[Task input Boundary: Start]

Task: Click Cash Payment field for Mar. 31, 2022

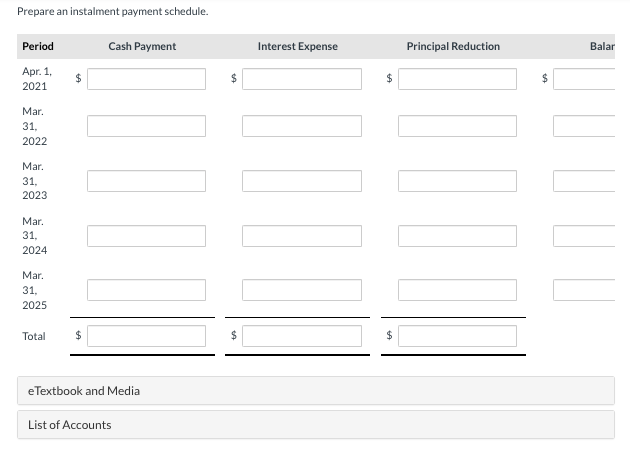Action: pyautogui.click(x=146, y=126)
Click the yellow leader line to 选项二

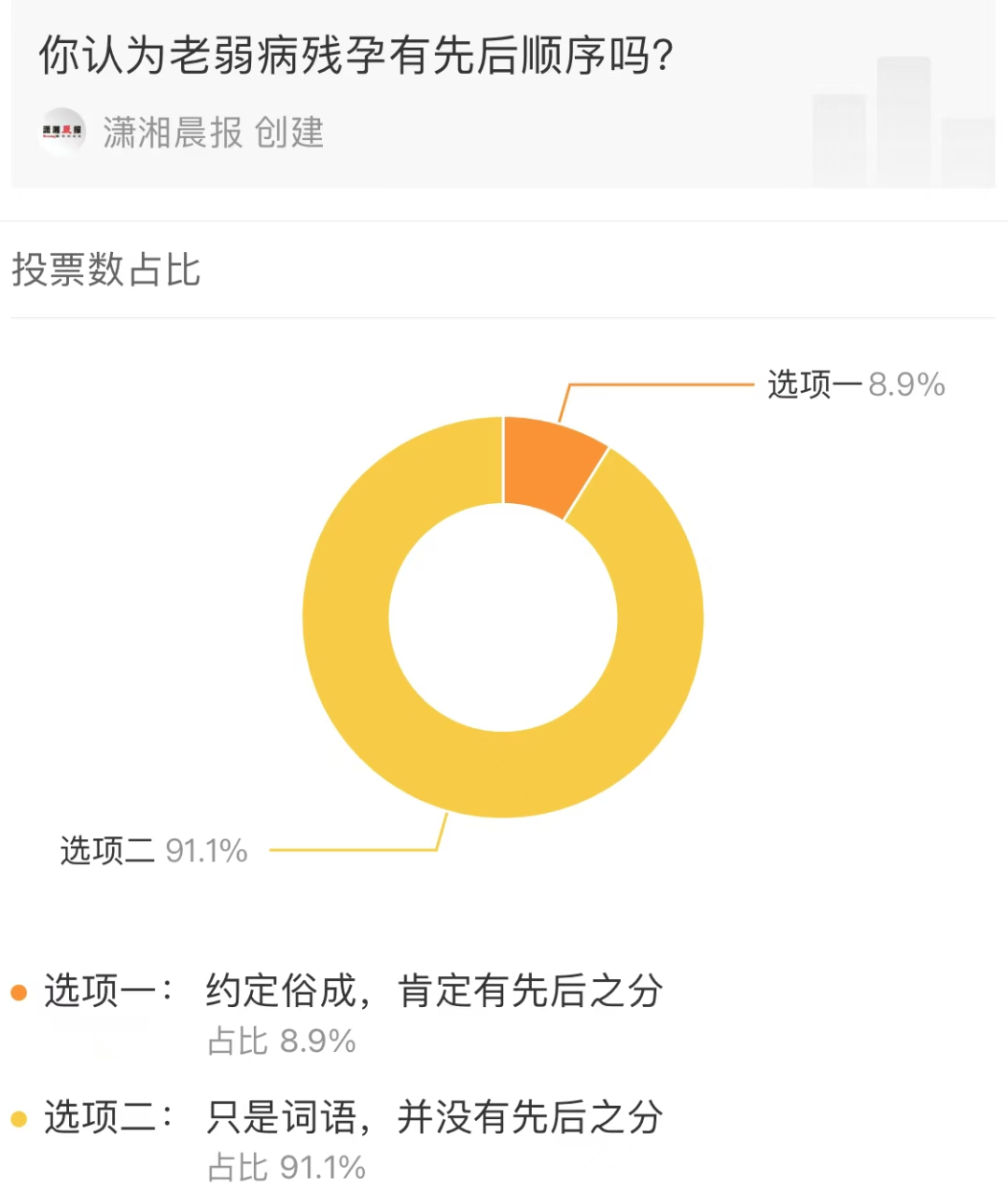[x=355, y=850]
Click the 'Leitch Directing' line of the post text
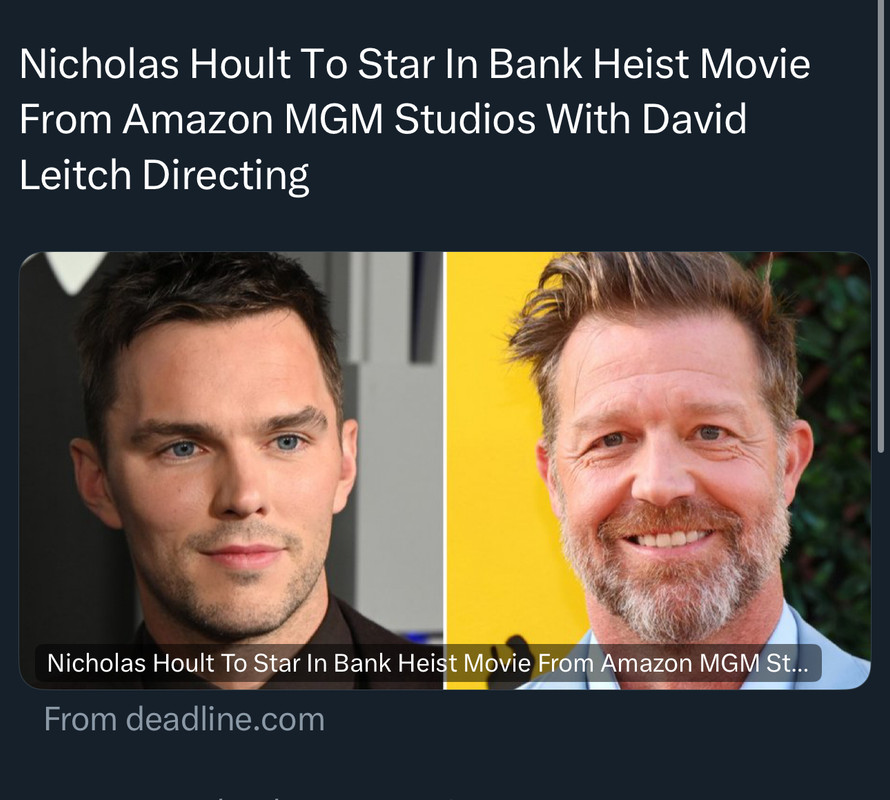890x800 pixels. [x=164, y=175]
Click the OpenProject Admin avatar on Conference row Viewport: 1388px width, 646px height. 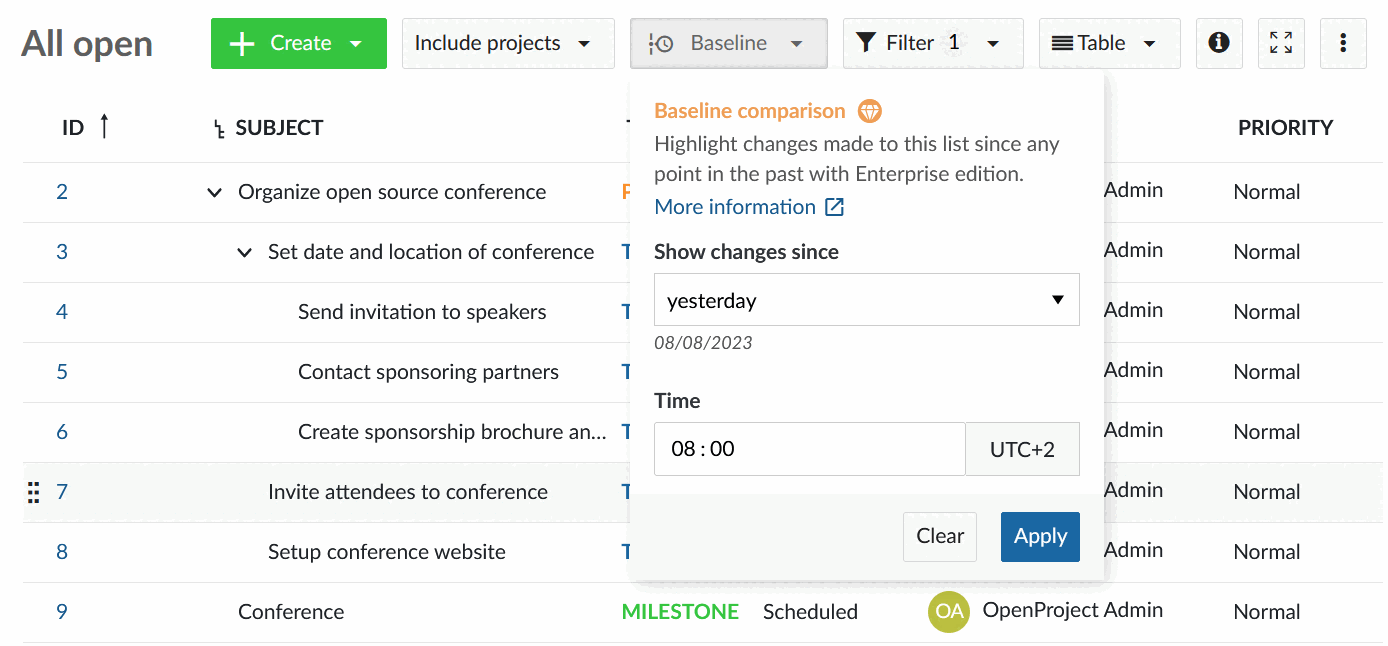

[Task input Boundary: End]

What the exercise asks
Copy out every entry above word for word; omit the images.

Answer space
Task: Click Cash Payment field for Mar. 31, 2022

Action: pyautogui.click(x=146, y=126)
Click the yellow leader line to 选项二

[x=355, y=850]
Click the 'Leitch Directing' line of the post text
890x800 pixels. [x=164, y=175]
Click the OpenProject Admin avatar on Conference row Viewport: 1388px width, 646px height. 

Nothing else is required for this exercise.